Is Organic Produce Actually Essential to Your Nutrition?
Food shopping can feel overwhelming as post-pandemic prices have left many dancers struggling to budget for nourishing options. Organic foods are known to be more expensive than their nonorganic counterparts. But is organic essential?
Take heart, veggie lovers: Eating fruits and vegetables gives you a nutrient boost that helps to support health and performance. When compared to conventionally grown foods, current evidence does not support substantial nutrition-related health benefits from eating those labeled organic. This can feel reassuring, especially with steep prices exacerbating the issue. Since conventionally grown foods and those labeled “organic” are both nourishing, dancers can feel confident with either choice.
Is Conventional Produce Unsafe?
Common speculation surrounding the use of various additives in conventional farming practices—particularly pesticides, herbicides and preservatives—often leaves dancers questioning their produce choices. But thanks to regulatory agencies that oversee and enforce limits on these practices, the tiny amounts found in our food supply are considered safe.

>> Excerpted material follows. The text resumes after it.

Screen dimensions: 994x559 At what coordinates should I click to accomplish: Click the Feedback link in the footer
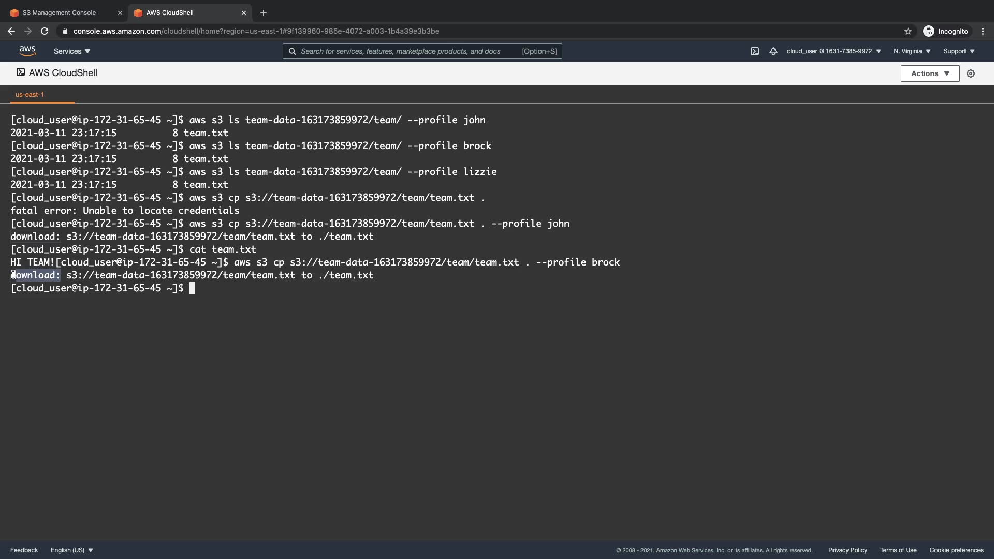[24, 550]
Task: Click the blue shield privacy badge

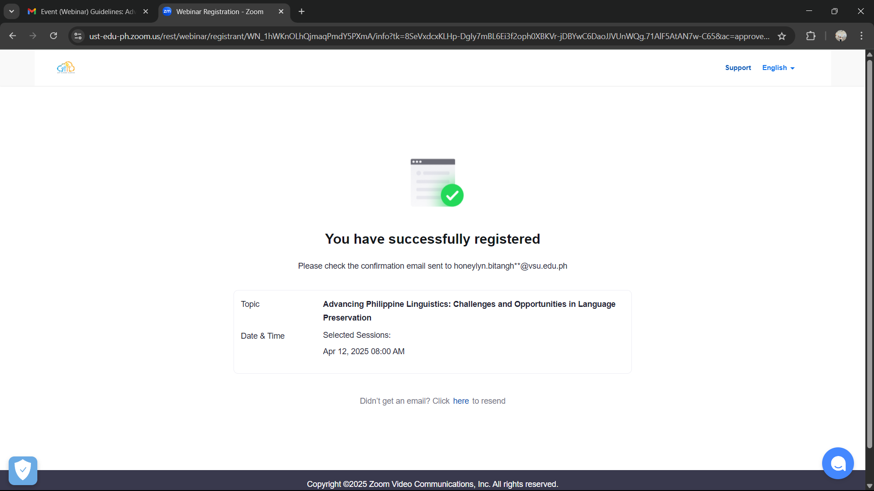Action: click(x=23, y=471)
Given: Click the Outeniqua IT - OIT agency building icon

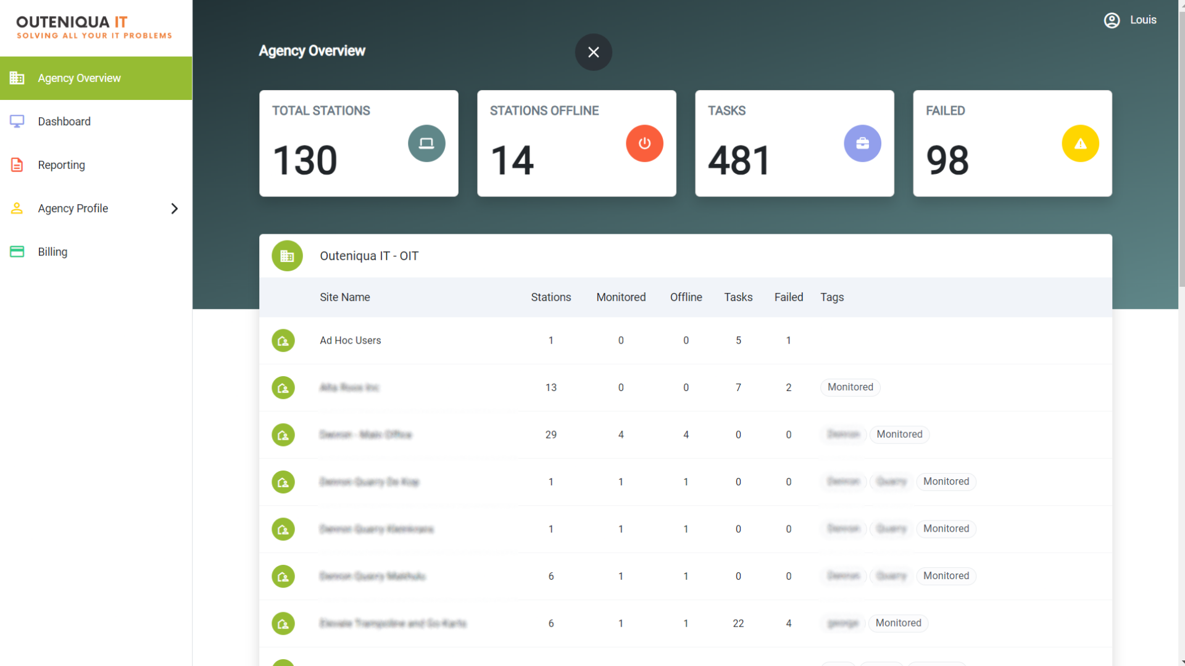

Contrary to common belief, organic food production still requires the use of pesticides, with organic farming mostly using pesticides derived from naturally occurring substances and conventional farming using synthetic pesticides. For dancers looking to support their environment, there are many additional ways to partake in sustainable practices. Shopping with reusable bags, composting, recycling and purchasing from local farms are examples. Even flexible meal planning, a practice that can be considered with the help of a registered dietitian nutritionist, can reduce food waste.
Food labels can be confusing—especially when relying on standards set forth from diet and wellness culture. Words like “toxic” and, on the contrary, “clean” are used to lump products into categories as “good” or “bad.” This polarizing lens is stressful, particularly when those foods believed to be acceptable are inaccessible.
Your decision to purchase organic food—or not—is a personal one that shouldn’t be served alongside feelings of guilt, stress, shame or anxiety. Realize that the benefits of including more fruits and veggies into your day, whether conventionally grown or organic, outweigh any supposed risks.
To get more produce into your day, consider these five dietitian-approved and effortless strategies:
- Choose frozen produce, which can be purchased in bulk without the worry of spoilage.
- Toss a handful of frozen spinach in a smoothie or some berries in your morning cereal.
- Buy in season. Fruits and veggies that are purchased at the peak of their season will be less costly.
- Stock canned options, like corn, peas and carrots, for use in soups.
- Add shredded veggies with neutral flavors, like zucchini and carrots, into baked goods like breads and muffins.